For function/gradient evaluation, PointValues are used in the same way as CellValues, i.e. by using function_value, function_gradient, etc, with the exception that there is no need to specify the quadrature point index (since PointValues only have 1, this is the default).

PointIterator(ph::PointEvalHandler)

Create an iterator over the points in the PointEvalHandler. The elements of the iterator are either a PointLocation, if the corresponding point could be found in the grid, or nothing, if the point was not found.

A PointLocation can be used to query the cell ID with the cellid function, and can be used to reinitialize PointValues with reinit!.

Examples

ph = PointEvalHandler(grid, points)

for point in PointIterator(ph)
    point === nothing && continue # Skip any points that weren't found
    reinit!(pointvalues, point)   # Update pointvalues
    # ...
end

PointLocation

Element of a PointIterator, typically used to reinitialize PointValues. Fields:

• cid::Int: ID of the cell containing the point
• local_coord::Vec: the local (reference) coordinate of the point
• coords::Vector{Vec}: the coordinates of the cell

VTKGridFile(filename::AbstractString, grid::AbstractGrid; kwargs...)
VTKGridFile(filename::AbstractString, dh::DofHandler; kwargs...)

Create a VTKGridFile that contains an unstructured VTK grid. The keyword arguments are forwarded to WriteVTK.vtk_grid, see Data Formatting Options

This file handler can be used to to write data with

• write_solution
• write_cell_data
• write_projection
• write_node_data.
• Ferrite.write_cellset
• Ferrite.write_nodeset
• Ferrite.write_constraints

It is necessary to call close(::VTKGridFile) to save the data after writing to the file handler. Using the supported do-block does this automatically:

VTKGridFile(filename, grid) do vtk
    write_solution(vtk, dh, u)
    write_cell_data(vtk, celldata)
end

write_solution(vtk::VTKGridFile, dh::AbstractDofHandler, u::AbstractVector, suffix="")

Save the values at the nodes in the degree of freedom vector u to vtk. Each field in dh will be saved separately, and suffix can be used to append to the fieldname.

u can also contain tensorial values, but each entry in u must correspond to a degree of freedom in dh, see write_node_data for details. Use write_node_data directly when exporting values that are already sorted by the nodes in the grid.

write_projection(vtk::VTKGridFile, proj::L2Projector, vals::Vector, name::AbstractString)

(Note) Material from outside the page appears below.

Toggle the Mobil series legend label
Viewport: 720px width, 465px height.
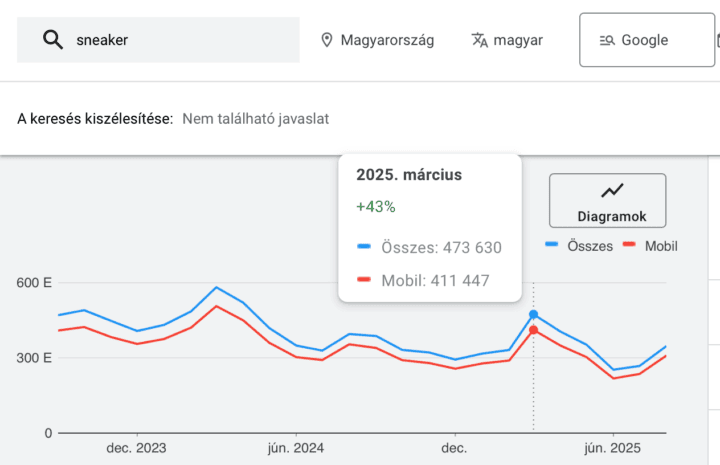(x=661, y=246)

Project vals to the grid nodes with proj and save to vtk.

write_cell_data(vtk::VTKGridFile, celldata::AbstractVector, name::String)

Write the celldata that is ordered by the cells in the grid to the vtk file.

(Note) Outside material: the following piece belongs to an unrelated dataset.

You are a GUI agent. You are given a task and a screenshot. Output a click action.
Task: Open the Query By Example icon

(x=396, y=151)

write_node_data(vtk::VTKGridFile, nodedata::Vector{Real}, name)
write_node_data(vtk::VTKGridFile, nodedata::Vector{<:AbstractTensor}, name)

Write the nodedata that is ordered by the nodes in the grid to vtk.

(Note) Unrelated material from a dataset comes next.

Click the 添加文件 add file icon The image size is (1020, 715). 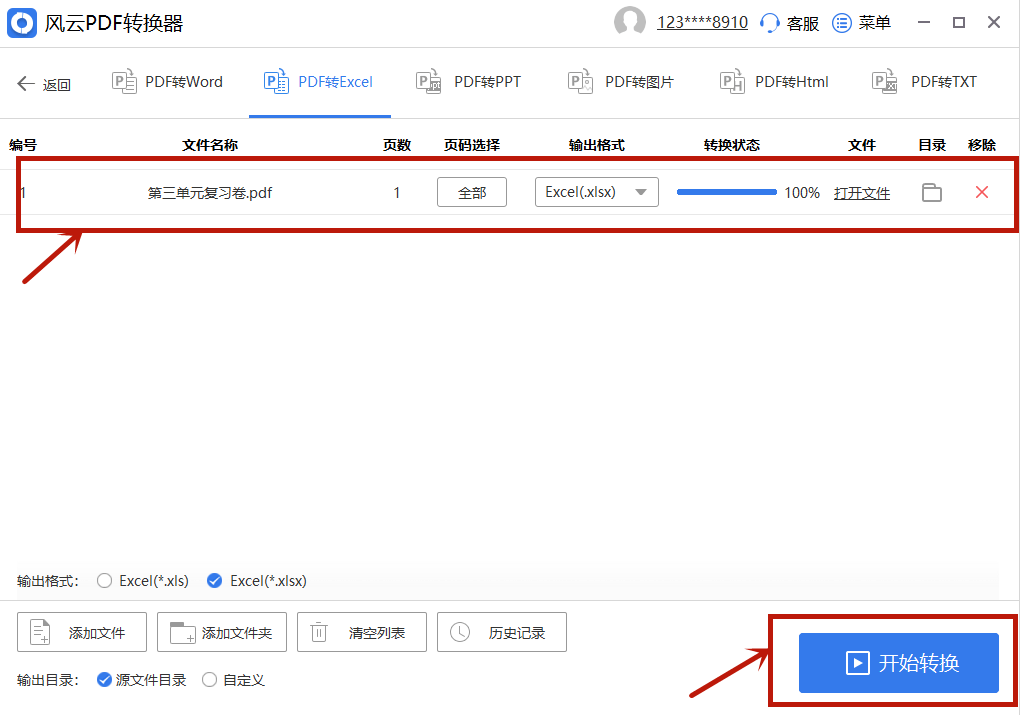[40, 631]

When nodedata contains Tensors.Vecs, each component is exported. Two-dimensional vectors are padded with zeros.

When nodedata contains second order tensors, the index order, [11, 22, 33, 23, 13, 12, 32, 31, 21], follows the default Voigt order in Tensors.jl.

write_cellset(vtk, grid::AbstractGrid)
write_cellset(vtk, grid::AbstractGrid, cellset::String)
write_cellset(vtk, grid::AbstractGrid, cellsets::Union{AbstractVector{String},AbstractSet{String})

Write all cell sets in the grid with name according to their keys and celldata 1 if the cell is in the set, and 0 otherwise. It is also possible to only export a single cellset, or multiple cellsets.

write_nodeset(vtk::VTKGridFile, grid::AbstractGrid, nodeset::String)

Write nodal values of 1 for nodes in nodeset, and 0 otherwise

write_constraints(vtk::VTKGridFile, ch::ConstraintHandler)

Saves the dirichlet boundary conditions to a vtkfile. Values will have a 1 where bcs are active and 0 otherwise

write_cell_colors(vtk::VTKGridFile, grid::AbstractGrid, cell_colors, name="coloring")

Write cell colors (see create_coloring) to a VTK file for visualization.

In case of coloring a subset, the cells which are not part of the subset are represented as color 0.